Bij voorbeeld - is er een verschil tussen:

1. Ik heb de nachttrein van Berlijn naar Amsterdam genomen.
2. Ik heb de nachttrien vanaf Berlijn naar Amsterdam genomen.
3. Ik heb de nachttrien vanuit Berlijn naar Amsterdam genomen.


----------



## NewtonCircus

Dag Tamar,

Naar mijn mening is er tussen deze drie geen verschil in betekenis. Ik denk echter wel dat de tweede zin (vanaf) de indruk wekt dat het begin van je reis niet in Berlijn lag en dat je met een ander vervoermiddel naar daar bent gereisd.

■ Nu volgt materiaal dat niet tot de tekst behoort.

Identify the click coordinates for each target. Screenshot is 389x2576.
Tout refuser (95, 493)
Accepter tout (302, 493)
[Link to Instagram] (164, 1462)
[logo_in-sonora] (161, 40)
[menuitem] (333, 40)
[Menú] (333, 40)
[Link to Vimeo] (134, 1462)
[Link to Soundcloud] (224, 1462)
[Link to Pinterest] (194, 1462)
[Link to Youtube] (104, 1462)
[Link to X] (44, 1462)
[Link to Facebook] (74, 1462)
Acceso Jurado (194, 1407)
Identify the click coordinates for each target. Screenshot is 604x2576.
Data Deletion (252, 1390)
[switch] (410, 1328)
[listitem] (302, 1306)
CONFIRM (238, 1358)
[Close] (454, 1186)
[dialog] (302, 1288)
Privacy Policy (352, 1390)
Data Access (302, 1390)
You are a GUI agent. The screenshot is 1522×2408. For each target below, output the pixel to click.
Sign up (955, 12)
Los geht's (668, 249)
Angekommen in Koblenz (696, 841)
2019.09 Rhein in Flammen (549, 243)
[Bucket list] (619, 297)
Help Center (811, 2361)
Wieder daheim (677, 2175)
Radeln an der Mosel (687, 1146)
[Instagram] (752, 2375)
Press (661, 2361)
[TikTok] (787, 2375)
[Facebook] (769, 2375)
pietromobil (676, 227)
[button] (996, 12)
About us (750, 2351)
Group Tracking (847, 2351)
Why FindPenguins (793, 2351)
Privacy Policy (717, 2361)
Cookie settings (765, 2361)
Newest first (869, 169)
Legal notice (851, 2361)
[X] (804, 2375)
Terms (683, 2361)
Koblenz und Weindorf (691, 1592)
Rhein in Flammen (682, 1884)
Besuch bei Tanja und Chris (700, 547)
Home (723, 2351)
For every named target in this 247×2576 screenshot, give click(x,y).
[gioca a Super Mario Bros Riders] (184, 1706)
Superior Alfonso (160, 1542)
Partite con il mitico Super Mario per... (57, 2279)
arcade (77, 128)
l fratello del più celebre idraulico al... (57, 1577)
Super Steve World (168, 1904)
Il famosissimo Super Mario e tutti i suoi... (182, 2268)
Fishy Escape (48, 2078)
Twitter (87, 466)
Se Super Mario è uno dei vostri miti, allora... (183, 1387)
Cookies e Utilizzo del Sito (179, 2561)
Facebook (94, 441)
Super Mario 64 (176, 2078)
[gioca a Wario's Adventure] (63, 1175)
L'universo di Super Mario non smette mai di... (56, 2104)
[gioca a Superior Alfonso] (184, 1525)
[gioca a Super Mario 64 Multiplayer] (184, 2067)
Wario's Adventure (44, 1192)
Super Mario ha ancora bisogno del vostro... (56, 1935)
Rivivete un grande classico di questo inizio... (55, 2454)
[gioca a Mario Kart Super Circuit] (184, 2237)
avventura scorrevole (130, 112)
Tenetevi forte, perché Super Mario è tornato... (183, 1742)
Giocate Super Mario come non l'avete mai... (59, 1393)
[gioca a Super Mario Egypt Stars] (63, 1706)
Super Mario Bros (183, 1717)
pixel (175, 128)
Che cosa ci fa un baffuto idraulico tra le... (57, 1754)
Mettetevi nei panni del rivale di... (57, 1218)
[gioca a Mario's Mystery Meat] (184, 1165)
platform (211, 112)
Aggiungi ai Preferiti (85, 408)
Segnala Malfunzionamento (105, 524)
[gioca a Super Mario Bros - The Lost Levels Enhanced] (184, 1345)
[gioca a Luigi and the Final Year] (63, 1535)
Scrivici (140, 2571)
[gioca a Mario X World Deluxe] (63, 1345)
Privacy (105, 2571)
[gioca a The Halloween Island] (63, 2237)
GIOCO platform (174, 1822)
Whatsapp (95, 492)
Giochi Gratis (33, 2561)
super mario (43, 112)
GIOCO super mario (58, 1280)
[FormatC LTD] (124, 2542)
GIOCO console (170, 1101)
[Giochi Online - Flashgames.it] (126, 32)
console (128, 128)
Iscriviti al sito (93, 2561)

Nog een nuttige link: http://taaltelefoon.vlaanderen.be/nlapps/docs/default.asp?fid=678

 Voorzichtig met je spelling overigens. Misschien slaat mijn verbeelding weer op hol maar met "trien" krijgen deze zinnen een heel andere betekenis.

Groetjes Herman


----------



## Couch Tomato

Voor mij is er eerlijk gezegd geen verschil. Ik zie overigens wel wat NewtonCircus bedoelt. De tweede zin impliceert alsof Berlijn niet jouw startpunt was, maar dat je daarvoor ook al ergens heb gereisd. Eenmaal aangekomen in Berlijn nam je de nachttrein naar Amsterdam. Maar dat zeg ik ook na het lezen van NewtonCircus' post. Ik weet niet of ik daar anders bij stil had gestaan.


----------



## NewtonCircus

Dag Tamar,

Ik denk overigens dat de volgende woordvolgorde grammatisch mooier is.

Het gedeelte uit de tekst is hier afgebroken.